Layout-Parser / layout-model-training

The scripts for training Detectron2-based Layout Models on popular layout analysis datasets
198 stars 54 forks source link

Potential issue with cocosplit #4

Closed bholmessyapse closed 2 years ago

bholmessyapse commented 2 years ago

Hi - just wanted to, first, say thank you for this excellent utility and walkthrough!

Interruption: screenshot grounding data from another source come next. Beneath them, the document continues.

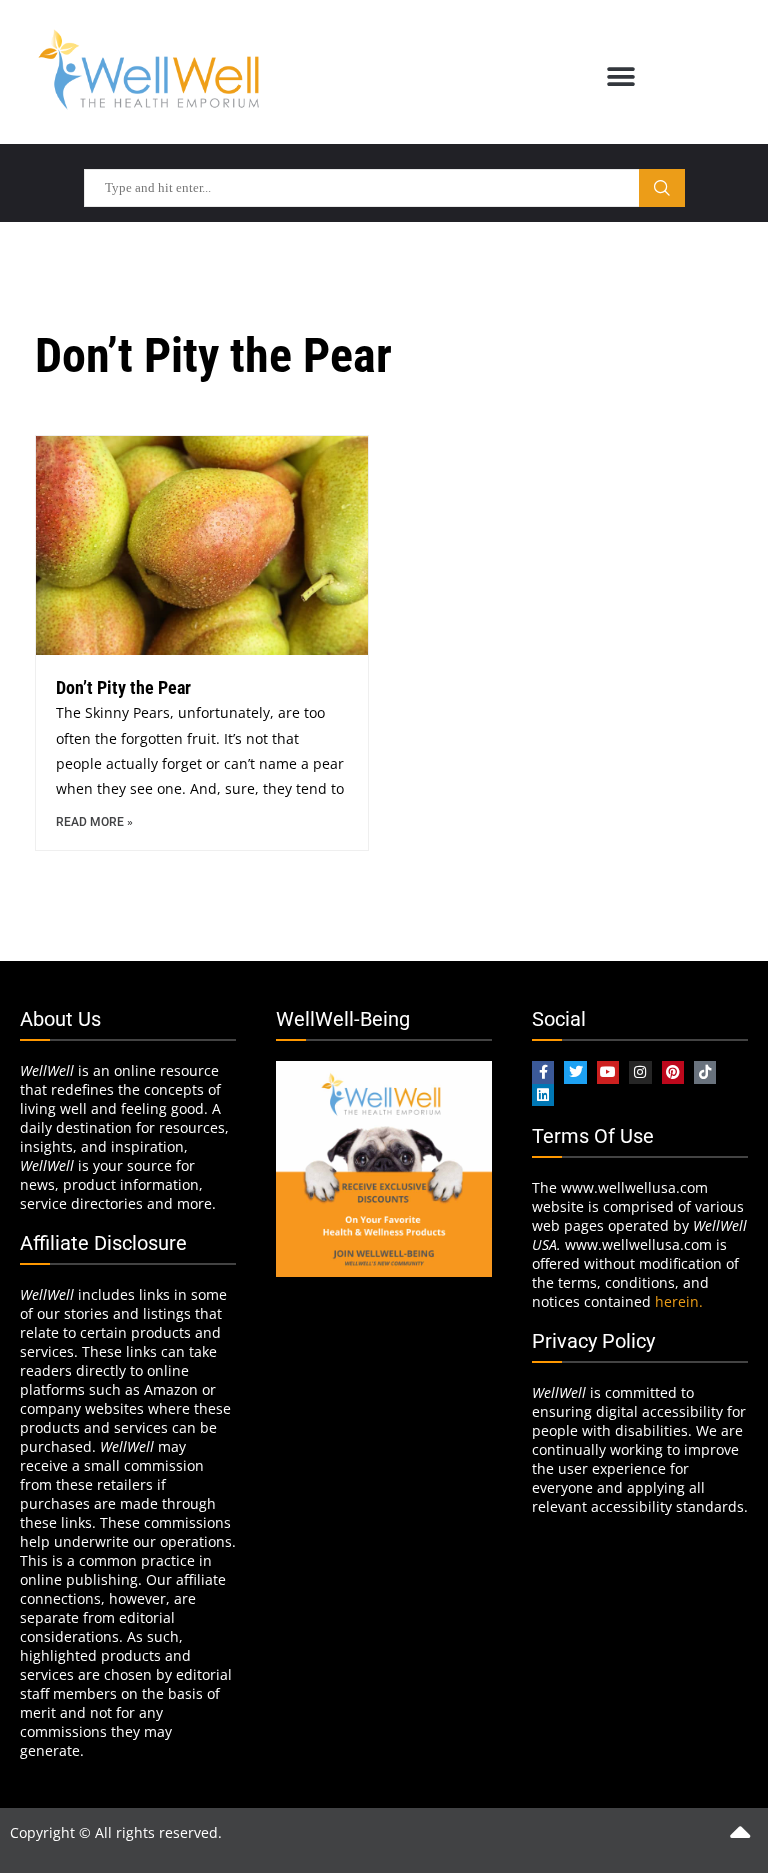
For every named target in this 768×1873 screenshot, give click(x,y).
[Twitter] (575, 1072)
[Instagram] (640, 1072)
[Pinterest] (673, 1072)
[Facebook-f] (543, 1072)
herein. (679, 1301)
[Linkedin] (543, 1095)
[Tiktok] (705, 1072)
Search (662, 188)
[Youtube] (608, 1072)
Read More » (94, 822)
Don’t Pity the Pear (123, 687)
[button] (620, 76)
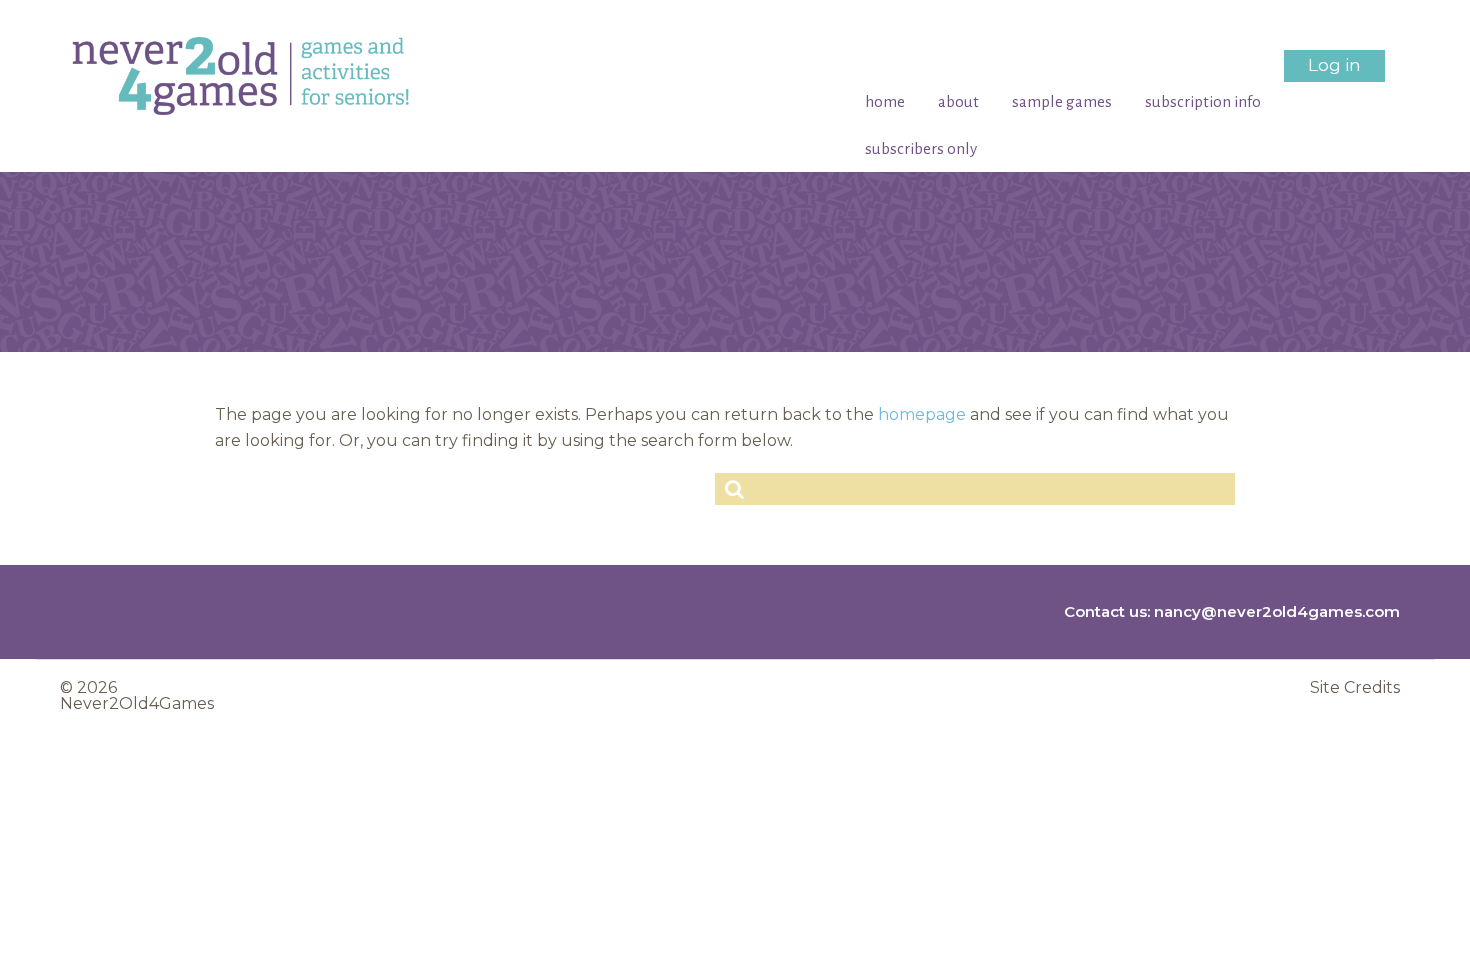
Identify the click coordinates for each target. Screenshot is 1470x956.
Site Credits (1355, 688)
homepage (922, 414)
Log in (1334, 65)
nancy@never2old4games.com (1277, 611)
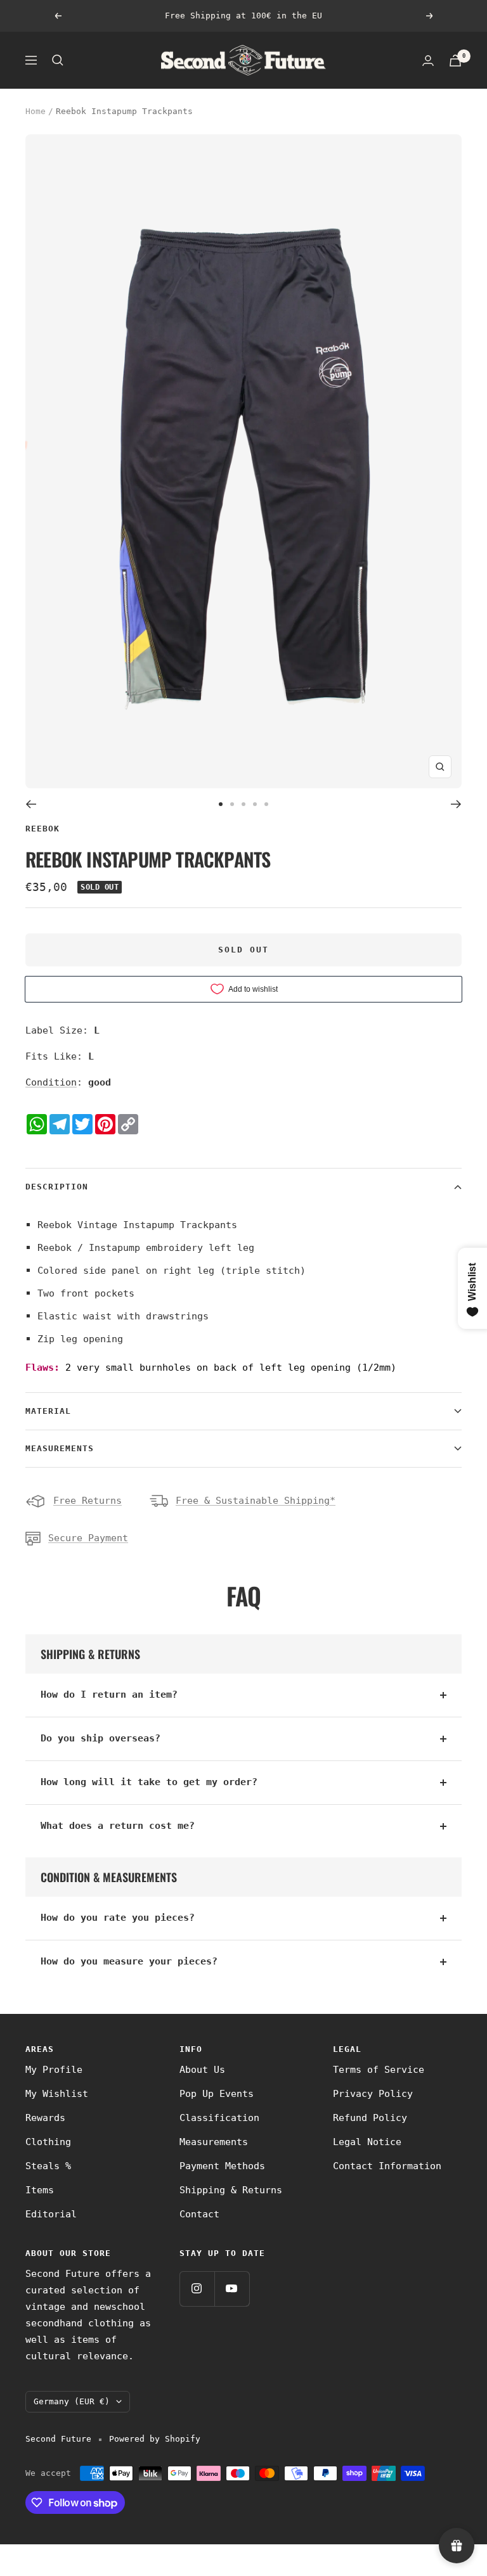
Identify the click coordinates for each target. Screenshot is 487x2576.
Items (39, 2190)
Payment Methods (222, 2166)
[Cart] (455, 60)
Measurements (59, 1448)
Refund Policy (370, 2118)
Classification (219, 2118)
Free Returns (87, 1500)
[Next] (456, 804)
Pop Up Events (216, 2093)
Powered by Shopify (154, 2439)
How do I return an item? (109, 1694)
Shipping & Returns (230, 2190)
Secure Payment (88, 1538)
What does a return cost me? (118, 1825)
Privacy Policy (373, 2093)
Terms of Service (378, 2069)
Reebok (42, 828)
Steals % (48, 2166)
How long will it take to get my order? (149, 1782)
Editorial (51, 2214)
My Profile (53, 2069)
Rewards (45, 2118)
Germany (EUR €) (72, 2401)
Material (48, 1411)
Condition (51, 1082)
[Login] (428, 60)
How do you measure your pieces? (129, 1961)
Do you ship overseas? (100, 1738)
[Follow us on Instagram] (196, 2288)
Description (56, 1186)
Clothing (48, 2142)
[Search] (57, 60)
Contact (199, 2214)
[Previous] (30, 804)
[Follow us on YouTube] (231, 2288)
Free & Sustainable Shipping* (255, 1500)
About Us (202, 2069)
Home (35, 111)
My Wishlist (56, 2093)
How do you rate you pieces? (118, 1917)
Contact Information (387, 2166)
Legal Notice (367, 2142)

I'm not entirely sure if this is a bug, or if I'm simply doing the process wrong - either way, I wanted to document what happened and see where the problem is:

I have a folder with images, most of which I have annotated with labelme. I then used labelme2coco to create a consolidated coco file from all these labelme jsons.

When I run

python3 utils/cocosplit.py --annotation_path [pathToFile]/trainval.json --train ./train --test ./test --split-ratio 0.8 --having-annotations

I get

ValueError: With n_samples=0, test_size=None and train_size=0.8, the resulting train set will be empty. Adjust any of the aforementioned parameters.

I suspect that n_samples here is 0 because all files included in the trainval.json file had annotations in them - I guess it didn't include the images without annotations (though I suspect you'd run into this problem as well if you annotated every file in the folder)

The particular call that fails in cocosplit is

tr_wo_ann, ts_wo_ann = train_test_split(img_wo_ann, train_size=split_ratio, random_state=random_state) where img_wo_ann is 0, since all files had annotations.

If I change the code to

    if img_wo_ann:
        tr_wo_ann, ts_wo_ann = train_test_split(img_wo_ann, train_size=split_ratio,
                                                random_state=random_state)

the script runs correctly, and I get Saved 133 entries in [pathtofile]/Train and 34 in [pathtofile]/Test

Is it incorrect to make this addition? Am I missing something? Thanks!

bholmessyapse commented 2 years ago

Problem was based on a library modified by somebody else - probably not your problem!

yht4work commented 2 years ago

I have encountered the same problem at PubLayNet val dataset , what's your answer about it?@bholmessyapse

Is it incorrect to make this addition? Am I missing something? Thanks!